In the current study, bendamustine was generally well tolerated. Fatigue, anemia, and thrombocytopenia were the most common side effects and were found in similar numbers of patients compared to previous studies of bendamustine5–8. The rate of grade 3/4 drug-related hematological toxicity and febrile neutropenia were lower than in reported clinical trials of topotecan used in this disease.10 Importantly bendamustine does not commonly cause alopecia which can be a consideration for many lung cancer patients concerned about appearance.11,12 It also does not routinely cause either neuropathy or infusion reactions, and as such, does not require corticosteroids for premedication.
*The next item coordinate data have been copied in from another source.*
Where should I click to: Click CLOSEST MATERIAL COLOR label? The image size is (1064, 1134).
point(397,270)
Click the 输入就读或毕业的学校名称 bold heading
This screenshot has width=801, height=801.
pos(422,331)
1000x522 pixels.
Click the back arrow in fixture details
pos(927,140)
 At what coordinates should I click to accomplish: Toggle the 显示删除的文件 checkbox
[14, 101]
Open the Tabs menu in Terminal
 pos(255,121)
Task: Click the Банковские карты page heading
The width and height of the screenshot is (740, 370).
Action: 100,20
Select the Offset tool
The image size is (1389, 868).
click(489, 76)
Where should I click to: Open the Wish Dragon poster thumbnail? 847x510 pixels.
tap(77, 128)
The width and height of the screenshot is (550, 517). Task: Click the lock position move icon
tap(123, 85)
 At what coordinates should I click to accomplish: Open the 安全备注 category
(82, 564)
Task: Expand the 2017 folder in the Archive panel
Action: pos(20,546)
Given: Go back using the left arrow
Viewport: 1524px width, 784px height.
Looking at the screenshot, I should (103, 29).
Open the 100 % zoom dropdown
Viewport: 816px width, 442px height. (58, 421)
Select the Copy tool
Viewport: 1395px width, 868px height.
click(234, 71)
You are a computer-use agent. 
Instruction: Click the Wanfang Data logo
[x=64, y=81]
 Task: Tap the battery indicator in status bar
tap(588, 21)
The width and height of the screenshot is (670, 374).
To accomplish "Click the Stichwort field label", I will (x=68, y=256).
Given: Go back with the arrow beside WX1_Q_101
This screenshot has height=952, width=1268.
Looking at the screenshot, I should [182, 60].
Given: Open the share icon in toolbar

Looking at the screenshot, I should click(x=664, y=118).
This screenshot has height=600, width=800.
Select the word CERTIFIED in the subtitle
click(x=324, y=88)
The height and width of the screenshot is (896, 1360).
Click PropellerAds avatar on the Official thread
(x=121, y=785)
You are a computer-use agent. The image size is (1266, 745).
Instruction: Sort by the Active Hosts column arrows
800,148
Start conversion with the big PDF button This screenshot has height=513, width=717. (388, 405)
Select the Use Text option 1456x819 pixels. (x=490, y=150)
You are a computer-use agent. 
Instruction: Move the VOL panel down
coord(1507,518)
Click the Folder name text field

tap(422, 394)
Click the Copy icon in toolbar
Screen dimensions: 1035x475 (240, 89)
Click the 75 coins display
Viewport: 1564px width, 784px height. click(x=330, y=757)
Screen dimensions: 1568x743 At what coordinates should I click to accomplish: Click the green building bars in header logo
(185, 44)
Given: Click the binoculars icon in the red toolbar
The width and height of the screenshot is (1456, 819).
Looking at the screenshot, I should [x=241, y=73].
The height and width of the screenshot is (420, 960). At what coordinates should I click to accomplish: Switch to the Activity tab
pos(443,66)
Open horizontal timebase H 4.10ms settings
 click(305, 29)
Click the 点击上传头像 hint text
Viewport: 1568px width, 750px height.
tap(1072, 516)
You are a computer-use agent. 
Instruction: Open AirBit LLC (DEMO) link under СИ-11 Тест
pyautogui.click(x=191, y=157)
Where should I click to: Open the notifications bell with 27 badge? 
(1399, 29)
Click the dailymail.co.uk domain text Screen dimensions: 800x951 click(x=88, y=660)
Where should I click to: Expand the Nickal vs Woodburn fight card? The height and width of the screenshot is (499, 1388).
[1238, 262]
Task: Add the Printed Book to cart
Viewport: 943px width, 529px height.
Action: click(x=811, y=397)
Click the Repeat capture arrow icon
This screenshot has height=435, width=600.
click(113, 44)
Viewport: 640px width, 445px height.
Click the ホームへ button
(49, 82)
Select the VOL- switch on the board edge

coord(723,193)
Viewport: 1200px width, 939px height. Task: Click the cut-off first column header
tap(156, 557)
Bendamustine has shown efficacy in this population in two separate studies, and, due to its attractive side effect profile, may be an option for use in patients with relapsed and/or resistant SCLC. A larger phase III study will be required to prove improved efficacy and quality of life compared to topotecan.
Acknowledgements
We would like to thank all the patients and families who participated in this study. We would also like to acknowledge the members of the thoracic team at Vanderbilt Ingram Cancer Center and members of the Vanderbilt Ingram Cancer Center Affiliate Network who participated in this study. This study was supported by a grant from Teva pharmaceuticals.
Financial Support: Study was supported by a grant from Cephalon. Dr. Lammers received funding support from NIH K12CA90625.
Footnotes
Conflicts of Interest: The authors have no potential conflicts of interest to disclose.